No-one likes unfinished business

So if you don’t start then you won’t have that problem.

Based on a research conducted by the “Farm Journal,” 80 per cent of the agricultural households surveyed disclosed the farm and its operations shall be transferred to the next generation in line. However, less than 20 percent of them are confident the succession plan can ensure the survival of their farming legacies.

I read the poem The Bridge Builder – By Will Allen Dromgoole (below) and thought it had a timely message for all of us. Life goes through stages and we all experience them.

The current older generations of Australian farmers are known as the ‘builders’ because that is what they did. They built a business with assets and a future.

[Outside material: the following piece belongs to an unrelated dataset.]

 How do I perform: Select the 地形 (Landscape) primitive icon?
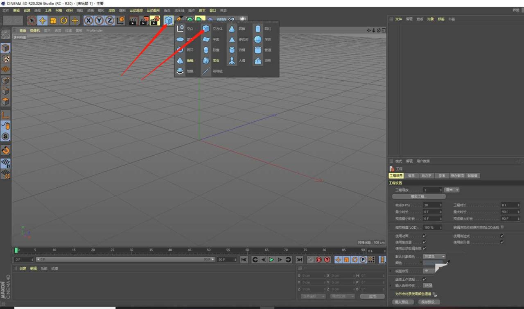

They also built a family with love and strong values.

But at some point, their children start their own families and build on the foundations of the previous generation. So, what happens when the foundations are not strong enough to support or provide for all the siblings and still be viable?

No-one wants to have those discussions and who can blame them.

So before you do…

Read this and stop for a moment. Then remember to show gratitude for what your parents and grandparents have done and worked to achieve. Life on the land involves sacrifice. Time, money, relationships – they all suffer. Imagine giving up so much to still not achieve your ultimate goal to provide for all your children as you would like to.

Being as a parent is more important than being a farmer. And yet we focus on the assets left rather than the contributions made. This is an old poem but one that is totally relatable to today.

Read it and think about your parents. Then take the time to thank them.

The Bridge Builder – By Will Allen Dromgoole (1860 – 1934)

“An old man, going a lone highway,
Came at the evening cold and gray
To a chasm vast and deep and wide
Through which was flowing a swollen tide.
The old man crossed in the twilight dim;
The rapids held no fears for him.
But he turned when safe on the other side
And built a bridge to span the tide.

“Old man,” cried a fellow pilgrim near,
“You’re wasting your time in building here.
Your journey will end with the closing day;
You never again will pass this way.
You have crossed the chasm deep and wide;
Why build you this bridge at even-tide?”

The builder lifted his old gray head.
“Good friend, in the path I have come,” he said,
“There follows after me today
A youth whose feet must pass this way.
This stream, which has been as naught to me,
To that fair youth may a pitfall be.
He too must cross in the twilight dim —
Good friend, I am building this bridge for him.”